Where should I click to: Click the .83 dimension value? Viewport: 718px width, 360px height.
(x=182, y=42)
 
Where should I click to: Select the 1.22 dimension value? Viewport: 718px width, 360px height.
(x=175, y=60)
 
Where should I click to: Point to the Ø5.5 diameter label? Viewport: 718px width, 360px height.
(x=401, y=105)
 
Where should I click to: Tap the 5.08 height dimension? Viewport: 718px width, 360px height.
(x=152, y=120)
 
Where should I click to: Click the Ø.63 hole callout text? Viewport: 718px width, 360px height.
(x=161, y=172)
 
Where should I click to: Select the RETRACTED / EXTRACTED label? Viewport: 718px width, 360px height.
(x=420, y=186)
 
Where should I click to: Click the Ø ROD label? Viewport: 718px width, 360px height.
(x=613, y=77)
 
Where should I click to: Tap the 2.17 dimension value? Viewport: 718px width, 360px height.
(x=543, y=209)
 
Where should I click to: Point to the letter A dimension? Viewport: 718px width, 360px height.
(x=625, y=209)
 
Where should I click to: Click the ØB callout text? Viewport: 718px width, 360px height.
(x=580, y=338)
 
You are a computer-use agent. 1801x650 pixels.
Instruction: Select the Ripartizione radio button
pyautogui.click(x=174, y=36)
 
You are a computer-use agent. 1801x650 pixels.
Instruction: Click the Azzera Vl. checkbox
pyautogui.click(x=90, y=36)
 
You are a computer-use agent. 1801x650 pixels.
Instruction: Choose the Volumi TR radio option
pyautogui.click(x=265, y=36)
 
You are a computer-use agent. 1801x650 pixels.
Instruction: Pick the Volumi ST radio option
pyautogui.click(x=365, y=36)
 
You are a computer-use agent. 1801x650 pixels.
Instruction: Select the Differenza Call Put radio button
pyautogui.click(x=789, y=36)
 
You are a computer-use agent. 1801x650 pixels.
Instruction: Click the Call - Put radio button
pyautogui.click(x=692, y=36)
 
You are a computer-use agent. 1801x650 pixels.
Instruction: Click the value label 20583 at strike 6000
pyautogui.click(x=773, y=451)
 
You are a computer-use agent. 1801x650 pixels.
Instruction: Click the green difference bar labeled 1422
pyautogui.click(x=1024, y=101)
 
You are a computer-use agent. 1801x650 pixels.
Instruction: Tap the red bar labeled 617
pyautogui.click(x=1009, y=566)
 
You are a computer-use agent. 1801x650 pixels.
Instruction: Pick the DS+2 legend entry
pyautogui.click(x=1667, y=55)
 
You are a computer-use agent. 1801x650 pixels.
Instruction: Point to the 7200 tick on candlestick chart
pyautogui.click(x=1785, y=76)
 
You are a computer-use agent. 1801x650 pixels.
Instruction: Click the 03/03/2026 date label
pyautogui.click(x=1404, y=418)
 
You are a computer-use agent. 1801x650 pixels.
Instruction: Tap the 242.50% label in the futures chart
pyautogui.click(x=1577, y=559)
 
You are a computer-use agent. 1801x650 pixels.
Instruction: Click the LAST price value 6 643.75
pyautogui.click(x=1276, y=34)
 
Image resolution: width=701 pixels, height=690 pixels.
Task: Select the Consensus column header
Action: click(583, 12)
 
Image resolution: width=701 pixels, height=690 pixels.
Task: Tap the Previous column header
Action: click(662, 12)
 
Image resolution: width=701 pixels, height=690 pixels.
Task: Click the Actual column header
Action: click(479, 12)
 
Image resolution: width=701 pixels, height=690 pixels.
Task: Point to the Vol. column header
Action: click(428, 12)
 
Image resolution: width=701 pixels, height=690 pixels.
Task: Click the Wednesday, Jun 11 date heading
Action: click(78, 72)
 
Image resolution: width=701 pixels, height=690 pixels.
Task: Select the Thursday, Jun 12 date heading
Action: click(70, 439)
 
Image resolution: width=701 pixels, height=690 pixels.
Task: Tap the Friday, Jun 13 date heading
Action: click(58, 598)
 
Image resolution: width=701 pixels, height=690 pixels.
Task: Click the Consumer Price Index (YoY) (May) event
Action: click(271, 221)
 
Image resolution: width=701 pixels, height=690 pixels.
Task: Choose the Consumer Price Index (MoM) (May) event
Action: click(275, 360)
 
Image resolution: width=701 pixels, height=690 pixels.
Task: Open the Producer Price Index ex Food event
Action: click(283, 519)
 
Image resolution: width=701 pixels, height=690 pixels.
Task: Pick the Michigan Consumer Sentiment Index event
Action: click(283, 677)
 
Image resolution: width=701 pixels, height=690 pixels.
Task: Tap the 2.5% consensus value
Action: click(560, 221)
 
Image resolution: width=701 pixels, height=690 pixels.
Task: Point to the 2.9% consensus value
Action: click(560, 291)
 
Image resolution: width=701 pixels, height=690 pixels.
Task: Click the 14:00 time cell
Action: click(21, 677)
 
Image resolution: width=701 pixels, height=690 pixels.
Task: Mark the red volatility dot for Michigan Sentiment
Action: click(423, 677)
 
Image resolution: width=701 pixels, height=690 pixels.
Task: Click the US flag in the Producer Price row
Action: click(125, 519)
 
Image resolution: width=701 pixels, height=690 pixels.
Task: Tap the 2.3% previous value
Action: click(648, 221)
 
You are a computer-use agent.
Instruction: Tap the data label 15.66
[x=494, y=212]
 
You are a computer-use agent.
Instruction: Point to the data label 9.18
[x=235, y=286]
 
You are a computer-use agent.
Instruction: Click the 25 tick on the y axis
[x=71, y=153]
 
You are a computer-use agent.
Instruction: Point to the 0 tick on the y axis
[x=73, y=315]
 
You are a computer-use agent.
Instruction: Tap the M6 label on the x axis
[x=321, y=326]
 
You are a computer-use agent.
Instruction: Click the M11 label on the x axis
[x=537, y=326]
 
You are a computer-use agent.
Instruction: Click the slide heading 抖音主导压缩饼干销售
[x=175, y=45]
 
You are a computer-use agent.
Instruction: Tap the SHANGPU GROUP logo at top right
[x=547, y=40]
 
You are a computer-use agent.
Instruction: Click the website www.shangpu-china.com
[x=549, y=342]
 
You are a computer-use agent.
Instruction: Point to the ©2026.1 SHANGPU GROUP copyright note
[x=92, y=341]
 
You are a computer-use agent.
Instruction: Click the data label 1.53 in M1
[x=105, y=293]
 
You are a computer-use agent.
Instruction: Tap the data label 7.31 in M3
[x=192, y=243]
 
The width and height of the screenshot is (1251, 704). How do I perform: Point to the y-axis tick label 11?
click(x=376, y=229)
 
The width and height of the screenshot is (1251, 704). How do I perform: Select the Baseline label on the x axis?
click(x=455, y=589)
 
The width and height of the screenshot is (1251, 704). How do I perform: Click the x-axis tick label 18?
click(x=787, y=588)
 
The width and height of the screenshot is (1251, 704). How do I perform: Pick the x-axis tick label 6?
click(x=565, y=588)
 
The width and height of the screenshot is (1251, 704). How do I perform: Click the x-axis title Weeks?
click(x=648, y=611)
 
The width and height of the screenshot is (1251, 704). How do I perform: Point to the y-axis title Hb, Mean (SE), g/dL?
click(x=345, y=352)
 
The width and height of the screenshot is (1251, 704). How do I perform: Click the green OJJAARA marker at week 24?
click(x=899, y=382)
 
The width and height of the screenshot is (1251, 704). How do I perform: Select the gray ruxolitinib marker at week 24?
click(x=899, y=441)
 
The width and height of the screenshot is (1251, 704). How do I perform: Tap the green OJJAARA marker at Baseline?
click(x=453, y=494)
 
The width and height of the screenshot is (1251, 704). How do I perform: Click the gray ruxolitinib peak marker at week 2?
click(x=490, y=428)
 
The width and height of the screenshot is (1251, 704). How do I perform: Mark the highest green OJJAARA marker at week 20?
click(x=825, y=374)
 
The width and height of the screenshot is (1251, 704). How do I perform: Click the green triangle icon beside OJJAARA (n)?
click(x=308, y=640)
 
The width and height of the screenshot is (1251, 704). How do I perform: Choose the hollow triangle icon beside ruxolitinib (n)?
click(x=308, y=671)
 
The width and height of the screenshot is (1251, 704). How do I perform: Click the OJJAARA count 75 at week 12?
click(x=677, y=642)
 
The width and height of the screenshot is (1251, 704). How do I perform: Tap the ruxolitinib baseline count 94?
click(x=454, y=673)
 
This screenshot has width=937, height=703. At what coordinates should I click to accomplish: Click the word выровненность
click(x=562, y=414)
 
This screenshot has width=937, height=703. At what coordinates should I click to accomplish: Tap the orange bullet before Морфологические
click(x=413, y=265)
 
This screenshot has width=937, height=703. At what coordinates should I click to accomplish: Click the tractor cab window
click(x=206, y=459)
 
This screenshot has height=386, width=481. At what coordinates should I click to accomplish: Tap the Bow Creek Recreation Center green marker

### Work to do
Duplicate the rows from the very first line through the line containing "(x=401, y=105)", with both of those lines included.

### Answer to this exercise
Where should I click to: Click the .83 dimension value? Viewport: 718px width, 360px height.
(x=182, y=42)
 
Where should I click to: Select the 1.22 dimension value? Viewport: 718px width, 360px height.
(x=175, y=60)
 
Where should I click to: Point to the Ø5.5 diameter label? Viewport: 718px width, 360px height.
(x=401, y=105)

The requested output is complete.